## Records for the exercise
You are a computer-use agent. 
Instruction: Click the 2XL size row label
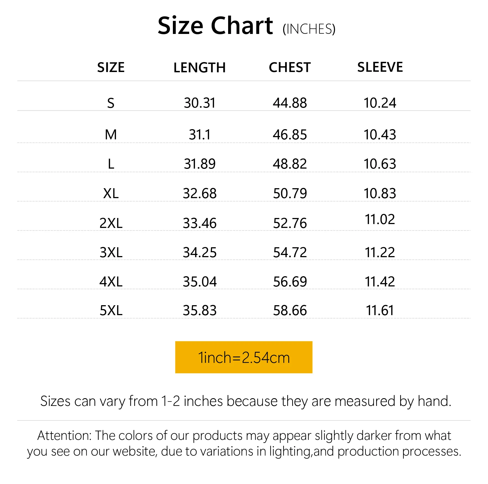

...

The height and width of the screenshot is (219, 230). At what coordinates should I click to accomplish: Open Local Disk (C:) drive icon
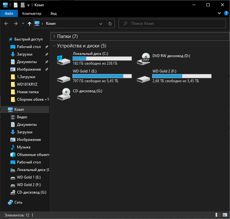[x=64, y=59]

---

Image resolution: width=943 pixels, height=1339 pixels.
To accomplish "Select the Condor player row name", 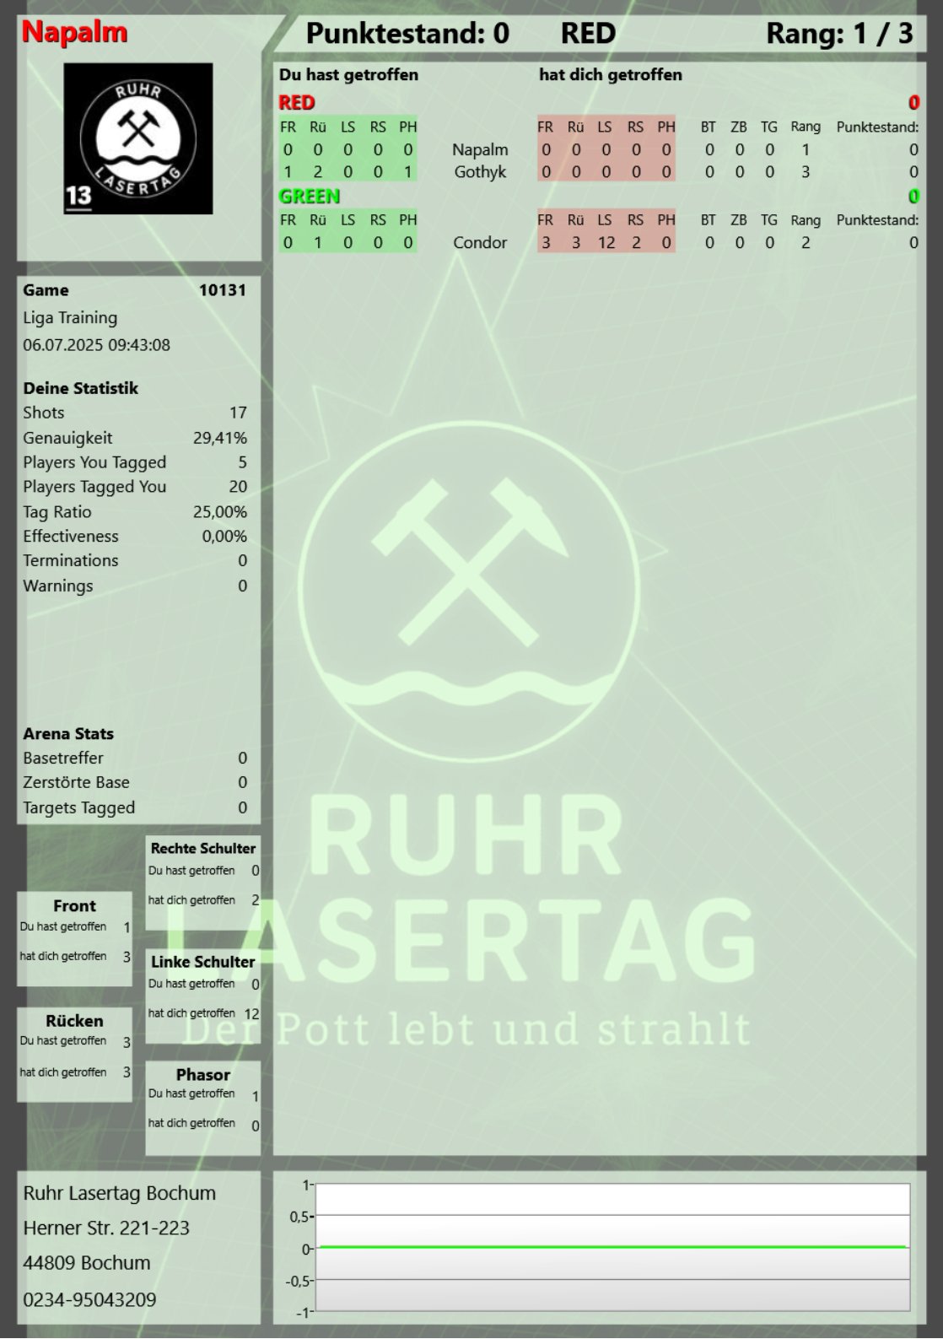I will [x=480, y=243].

## To do
Rewrite the lines starting at the one containing "The height and" and ending at the one containing "[x=64, y=59]", with "screenshot" replaced by "screen image" and everything else unchanged. Leave the pictures out of your answer.

## Finished answer
The height and width of the screen image is (219, 230). At what coordinates should I click to accomplish: Open Local Disk (C:) drive icon
[x=64, y=59]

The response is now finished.